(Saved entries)
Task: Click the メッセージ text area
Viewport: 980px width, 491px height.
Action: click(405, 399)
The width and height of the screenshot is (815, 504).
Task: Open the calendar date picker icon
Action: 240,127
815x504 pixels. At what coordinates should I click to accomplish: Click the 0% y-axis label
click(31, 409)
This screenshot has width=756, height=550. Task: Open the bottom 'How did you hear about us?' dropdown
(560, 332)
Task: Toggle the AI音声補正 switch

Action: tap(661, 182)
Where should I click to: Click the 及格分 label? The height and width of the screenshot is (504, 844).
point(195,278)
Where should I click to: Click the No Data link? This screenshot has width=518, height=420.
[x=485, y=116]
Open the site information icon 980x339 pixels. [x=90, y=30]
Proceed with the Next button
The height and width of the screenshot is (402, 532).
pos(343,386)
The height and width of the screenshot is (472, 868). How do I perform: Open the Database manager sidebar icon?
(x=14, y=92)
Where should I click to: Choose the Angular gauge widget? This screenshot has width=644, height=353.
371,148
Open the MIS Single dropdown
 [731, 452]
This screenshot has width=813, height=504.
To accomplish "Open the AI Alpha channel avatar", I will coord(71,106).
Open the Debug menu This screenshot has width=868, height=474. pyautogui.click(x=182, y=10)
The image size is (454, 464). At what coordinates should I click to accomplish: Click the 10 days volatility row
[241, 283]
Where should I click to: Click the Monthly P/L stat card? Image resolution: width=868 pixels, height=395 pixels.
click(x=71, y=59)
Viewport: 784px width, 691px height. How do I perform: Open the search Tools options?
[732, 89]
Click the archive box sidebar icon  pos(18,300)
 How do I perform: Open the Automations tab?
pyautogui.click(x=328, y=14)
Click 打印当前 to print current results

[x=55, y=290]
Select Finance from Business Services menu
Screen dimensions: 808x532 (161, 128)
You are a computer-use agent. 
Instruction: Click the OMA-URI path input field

● **Aim of the exercise**: Once you reach the line that holds "Click 打印当前 to print current results", print it and every line after it through the end of the records, word for word.

● **Reply**:
Click 打印当前 to print current results

[x=55, y=290]
Select Finance from Business Services menu
Screen dimensions: 808x532 (161, 128)
You are a computer-use agent. 
Instruction: Click the OMA-URI path input field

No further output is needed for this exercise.